This Lake Atitlan travel guide will answer all these questions and more to help you plan your time at Guatemala’s most magical lake!

About Lake Atitlan, Guatemala
Lake Atitlan was formed by an enormous volcanic explosion over 85,000 years ago, that spread ash as far as Panama and Florida. The earth’s surface collapsed, creating a huge crater that soon filled with water: Lake Atitlan.
Three volcanoes rose up from the earth in the southern section of the lake, and today you can see Volcan Toliman, Volcan Atitlan and Volcan San Pedro looming over the lake. It is honestly one of the most beautiful vistas I’ve ever seen and a must on any Guatemala itinerary.
Situated in the Western Highlands of Guatemala, the lake sits at an altitude of 1,562 m (5,125 ft), which helps with its temperate climate, known as ‘the land of eternal spring’. It holds the title of the deepest lake in Central America, at over 300 metres (984 ft) deep.
Lake Atitlan is BIG, stretching 8 km (5 mi) across from north to south and 18 km (11 mi) from east to west. There are almost a dozen towns spread around its shoreline, and that’s why it’s so important to dig a little deeper when it comes to planning your time at Lake Atitlan, understanding each of the towns and how to travel between them.
OUR LAKE ATITLAN TRAVEL GUIDES 💙🌋


The towns of Lake Atitlan
The first thing you need to realise about Lake Atitlan is that it is not one destination. It’s actually a collection of more than a dozen small towns.
There are 11 towns that are generally accepted as the towns of Lake Atitlan and are accessible right from the lake:
- 🛺 Panajachel: the bustling tourist hub ⭐️
- 🌋 Santa Cruz la Laguna: the best volcano views and peaceful accommodations ⭐️
- 🛶 Jaibailito: the secluded village
- 🌿 Tzununa: the permaculture hub
- 🧘🏼♀️ San Marcos la Laguna: the spiritual hippy haven ⭐️
- 🌈 San Juan la Laguna: the prettiest town on the lake ⭐️
- 🎒 San Pedro la Laguna: the backpacker hub ⭐️
- 🛍️ Santiago Atitlan: the biggest local town
- ☕️ San Lucas Toliman: the forgotten town
- 🏺 San Antonio Palopo: the pottery town
- 🌀 Santa Catarina Palopo: the blue town ⭐️
Of these 11 towns, there are 6 towns that are much more popular than the rest, and more commonly visited by tourists. I’ve put a star next to these towns.

Dataset entries »

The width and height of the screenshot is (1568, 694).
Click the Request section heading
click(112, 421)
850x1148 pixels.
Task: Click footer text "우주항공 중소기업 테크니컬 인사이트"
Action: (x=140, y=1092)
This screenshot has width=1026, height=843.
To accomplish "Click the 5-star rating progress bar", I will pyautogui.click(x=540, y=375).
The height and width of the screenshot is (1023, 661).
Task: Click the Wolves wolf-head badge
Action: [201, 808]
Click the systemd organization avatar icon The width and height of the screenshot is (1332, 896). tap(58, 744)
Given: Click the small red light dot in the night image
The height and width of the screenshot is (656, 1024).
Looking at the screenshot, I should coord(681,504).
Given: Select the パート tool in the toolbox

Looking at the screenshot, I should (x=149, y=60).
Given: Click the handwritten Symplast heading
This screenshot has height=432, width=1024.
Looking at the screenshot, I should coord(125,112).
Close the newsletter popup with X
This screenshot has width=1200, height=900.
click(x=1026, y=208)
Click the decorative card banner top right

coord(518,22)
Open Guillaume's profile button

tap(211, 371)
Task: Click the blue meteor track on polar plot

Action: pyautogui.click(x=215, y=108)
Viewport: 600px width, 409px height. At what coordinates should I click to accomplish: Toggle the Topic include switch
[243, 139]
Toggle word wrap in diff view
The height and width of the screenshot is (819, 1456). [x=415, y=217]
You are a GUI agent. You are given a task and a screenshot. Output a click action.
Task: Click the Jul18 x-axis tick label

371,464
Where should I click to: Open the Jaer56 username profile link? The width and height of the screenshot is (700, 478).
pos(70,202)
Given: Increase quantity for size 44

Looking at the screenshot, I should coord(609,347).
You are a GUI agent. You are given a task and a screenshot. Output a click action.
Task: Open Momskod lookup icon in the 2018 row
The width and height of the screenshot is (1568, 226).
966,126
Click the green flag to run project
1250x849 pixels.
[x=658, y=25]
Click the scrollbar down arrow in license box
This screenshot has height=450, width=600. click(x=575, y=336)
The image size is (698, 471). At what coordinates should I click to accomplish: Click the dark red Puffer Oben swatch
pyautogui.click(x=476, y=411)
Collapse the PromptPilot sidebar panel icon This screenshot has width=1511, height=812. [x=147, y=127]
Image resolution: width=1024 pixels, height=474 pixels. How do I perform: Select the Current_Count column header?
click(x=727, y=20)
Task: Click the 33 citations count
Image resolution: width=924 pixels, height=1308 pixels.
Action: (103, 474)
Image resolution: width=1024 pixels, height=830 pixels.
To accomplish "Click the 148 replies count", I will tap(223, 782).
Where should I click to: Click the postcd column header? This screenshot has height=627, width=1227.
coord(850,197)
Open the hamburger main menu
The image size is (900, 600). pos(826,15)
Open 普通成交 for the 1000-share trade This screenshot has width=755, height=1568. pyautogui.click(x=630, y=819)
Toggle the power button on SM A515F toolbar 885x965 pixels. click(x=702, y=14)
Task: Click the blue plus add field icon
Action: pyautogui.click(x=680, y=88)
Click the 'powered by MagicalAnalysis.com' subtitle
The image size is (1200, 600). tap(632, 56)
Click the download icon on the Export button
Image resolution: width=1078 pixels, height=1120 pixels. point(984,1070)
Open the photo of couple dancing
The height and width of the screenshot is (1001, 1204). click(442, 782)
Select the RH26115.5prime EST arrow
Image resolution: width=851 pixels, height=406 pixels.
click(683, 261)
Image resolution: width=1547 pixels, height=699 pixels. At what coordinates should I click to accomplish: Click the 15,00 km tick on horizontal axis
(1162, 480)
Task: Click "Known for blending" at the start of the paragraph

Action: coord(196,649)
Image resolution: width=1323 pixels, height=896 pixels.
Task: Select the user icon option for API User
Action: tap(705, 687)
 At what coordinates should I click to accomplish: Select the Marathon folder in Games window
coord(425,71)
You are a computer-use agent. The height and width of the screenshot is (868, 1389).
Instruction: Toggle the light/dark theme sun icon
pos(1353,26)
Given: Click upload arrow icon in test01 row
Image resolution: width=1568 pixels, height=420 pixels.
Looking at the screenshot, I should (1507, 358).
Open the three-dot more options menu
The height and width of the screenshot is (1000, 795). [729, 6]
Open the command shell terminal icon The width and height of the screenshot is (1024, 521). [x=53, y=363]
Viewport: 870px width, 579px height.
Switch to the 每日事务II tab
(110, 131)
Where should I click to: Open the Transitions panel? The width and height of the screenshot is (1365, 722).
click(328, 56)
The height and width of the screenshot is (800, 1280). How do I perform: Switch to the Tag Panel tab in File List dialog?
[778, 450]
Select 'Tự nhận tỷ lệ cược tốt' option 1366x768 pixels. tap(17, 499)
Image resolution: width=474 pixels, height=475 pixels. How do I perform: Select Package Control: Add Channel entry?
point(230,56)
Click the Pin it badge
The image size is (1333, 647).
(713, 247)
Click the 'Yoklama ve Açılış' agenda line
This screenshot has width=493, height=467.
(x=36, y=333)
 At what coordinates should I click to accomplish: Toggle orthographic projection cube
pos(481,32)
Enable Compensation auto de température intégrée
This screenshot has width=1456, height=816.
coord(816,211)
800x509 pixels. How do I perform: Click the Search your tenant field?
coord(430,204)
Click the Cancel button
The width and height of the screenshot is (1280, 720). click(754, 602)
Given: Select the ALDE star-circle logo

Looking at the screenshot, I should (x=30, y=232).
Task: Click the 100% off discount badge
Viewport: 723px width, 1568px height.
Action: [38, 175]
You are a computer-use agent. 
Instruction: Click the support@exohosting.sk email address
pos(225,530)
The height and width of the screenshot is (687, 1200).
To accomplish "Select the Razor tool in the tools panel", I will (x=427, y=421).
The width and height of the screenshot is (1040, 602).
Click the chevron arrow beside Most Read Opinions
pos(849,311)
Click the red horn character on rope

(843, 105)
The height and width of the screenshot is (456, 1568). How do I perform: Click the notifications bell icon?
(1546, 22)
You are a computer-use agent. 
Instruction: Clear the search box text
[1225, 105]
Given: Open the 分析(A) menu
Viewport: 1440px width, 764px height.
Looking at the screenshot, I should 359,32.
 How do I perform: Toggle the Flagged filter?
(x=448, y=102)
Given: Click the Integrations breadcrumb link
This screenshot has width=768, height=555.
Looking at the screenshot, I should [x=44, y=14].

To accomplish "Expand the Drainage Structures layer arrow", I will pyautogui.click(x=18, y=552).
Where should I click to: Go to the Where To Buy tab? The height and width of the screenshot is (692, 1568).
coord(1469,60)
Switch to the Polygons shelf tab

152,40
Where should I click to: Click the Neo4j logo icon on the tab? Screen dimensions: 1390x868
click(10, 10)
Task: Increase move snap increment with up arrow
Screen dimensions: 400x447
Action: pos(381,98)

Directions for this task »
Continue the Lake Atitlan travel guide from the point where it stops, after the sentence about starring the six most popular towns.

Your response »
I’ve got a more detailed guide to the towns around Lake Atitlan, with an introduction to each, what it’s known for and the best things to do there.
Realistically, unless you have weeks at the lake you’re not going to be able to visit all these towns. You’ll probably stay in one or two and do day trips to an additional three or four. It’s worth visiting as many as you can, but it’s also good to accept that you probably can’t see them all.

How to get to Lake Atitlan
Being such a common destination in Guatemala, it’s relatively easy to get to Lake Atitlan from a number of other places around the country.
There are two common entry points to the lake:
- Panajachel: the traditional ‘gateway’ town to the lake, situated on its northern shores. Pana has the best road connections to the rest of Guatemala, with most chicken buses and tourist shuttles arriving here. You can then jump on a boat to connect with the rest of the lake if you’re not staying in Panajachel. This is the best entry point if you’re staying anywhere in the north of the lake (Pana, Santa Cruz, Jaibalito, Santa Catarina etc.).
- San Pedro: this town has become an increasingly popular base on the lake, and there are now a lot of direct tourist shuttles to San Pedro. If you’re basing yourself there or in another town in the south of the lake (San Juan, San Marcos), it’s easier and cheaper to get a shuttle directly to San Pedro and move from there vs Pana.
Tourist shuttles are the easiest and quickest way to get to Lake Atitlan from neighbouring destinations, but depending on where you’re coming from, you can also take a chicken bus, expect multiple changes though.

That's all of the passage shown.